Tuesday, December 9, 2014

December 9, 2014: Cold Culture: Affliction and A Simple Plan

[To complement last week’s series on winter histories, I wanted to focus this week on cultural representations of the cold, wintry and otherwise. Add your cultural connections for the cold, in all media and genres and with all meanings, for a frrrrrrrigid weekend post, please!]
On winter’s and America’s possibiliities and limits in two dark recent films.

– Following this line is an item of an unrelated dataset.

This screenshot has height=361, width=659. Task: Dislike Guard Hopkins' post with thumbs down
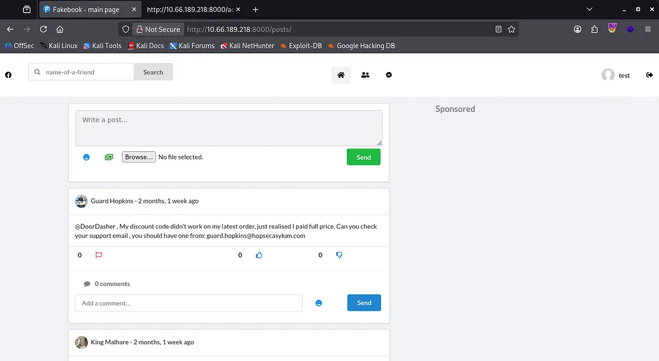point(339,255)

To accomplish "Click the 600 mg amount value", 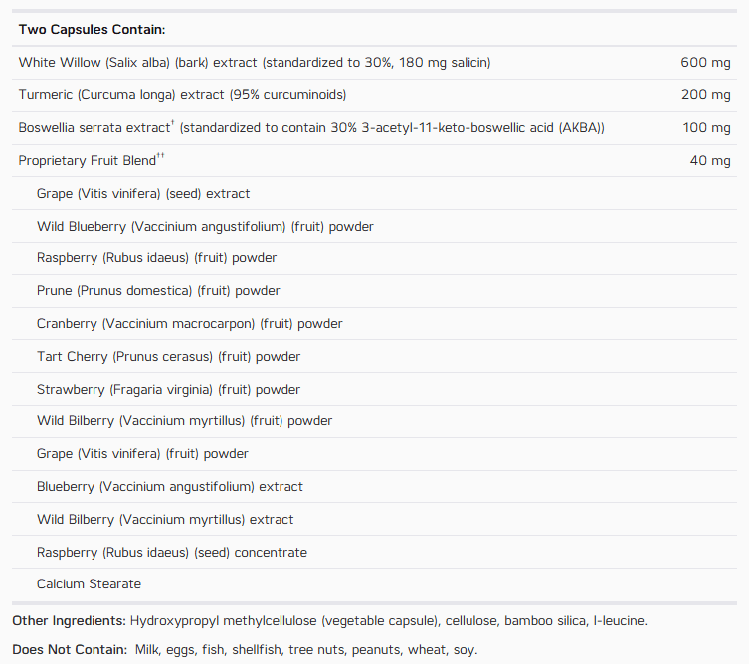I will pos(705,62).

When you think about it, snow and the American Dream have a lot in common. (Don’t worry, I’m not talking about race. Not this time, anyway.) Both are full of possibility, of a sense of childlike wonder and innocence, conjuring up nostalgic connections to our families and our childhoods as well as ideals of play and community and warmth (paradoxical for snow I know but definitely true for me—snow always makes me think of hot chocolate and fires in the fireplace). Yet as we get to be adults, both also suggest much more realistic and limiting and even threatening details, of dangerous conditions and losses of power and the cold that can set in if we can’t afford to heat our home. And once we have kids of our own, the coexistence of those two levels is particularly striking—seeing their own excitement and innocence and thorough focus on the possibilities, and certainly sharing them, but also worrying that much more about whether we can get them through the drifts, drive them safely where they need to go, keep them warm.

I might be stretching the connection to its breaking point, but the link might help explain why so many films that explore the promises and pitfalls of the American Dream seem to do so amidst a snow-covered landscape. Near the top of that list for me are two character-driven thrillers from the late 1990s: Paul Schrader’s Affliction (1997) and Sam Raimi’s A Simple Plan (1998). Both are based on novels—the former a work of literary fiction by the great Russell Banks, the latter a page-turning thriller by Scott Smith—but both, to my mind, are among those rare examples of films that significantly improve upon the source material; partly they do so through amazing screenplays (Smith interestingly wrote the screenplay based on his own book, and I would argue changed it for the better in every way), but mostly through inspired and pitch-perfect casting: Affliction centers on a career-best performance from Nick Nolte, but his work is definitely equaled by James Coburn (in an Academy-Award winning turn), Sissy Spacek, Mary Beth Hurt, and Willem Dafoe; while Simple is truly an ensemble piece, with Billy Bob Thornton and Bill Paxton both doing unbelievable work but great contributions as well from Bridget Fonda, Brent Briscoe, Chelcie Ross, and Gary Cole. And in both, again, the snowy setting—small-town New Hampshire in Affliction, small-town North Dakota in Simple, but they might as well be next door—is a central presence and character in its own right.

The multiple, interconnecting plot threads of both films are complex, rich, and intentionally suspenseful and mysterious, and I’m most definitely not going to spoil them here. But I will say that both are, at heart, stories of the dreams and weaknesses, the ideals and failures, that we inherit from our parents, and how as adults (and especially perhaps as adults struggling with the responsibilities of family and parenthood) we try to live up to and beyond the dreams and ideals but are pulled back by and ultimately risk becoming ourselves the weaknesses and failures. It is perhaps not much of a spoiler either (just look at the titles!) to note that both films, while offering their characters and audiences glimpses of possibility and hope, bring them and us to extremely bleak final images, worlds where the snow storms may have passed but where the silence and lifelessness they have left behind are all we can see and all we can imagine. And both do so, most powerfully, by bringing their protagonists back to their childhood homes, sites (in these cases) at one and the same time of those most innocent ideals and of some of the strongest influences in turning those ideals into something much darker and colder.
When it comes to wintry or especially holiday fare, these two definitely aren’t It’s a Wonderful Life, which certainly connects its own bleak middle section very fully to a world of snow and storm but which of course ends with its protagonist in the warmest and most hopeful possible place (and in a home that has become again the source of such ideals). But either could make a pretty evocative snow day double feature with that equally great film of the American Dream and its limits. Next cold cultural connection tomorrow,
Ben

PS. What do you think? Other cold connections you’d highlight?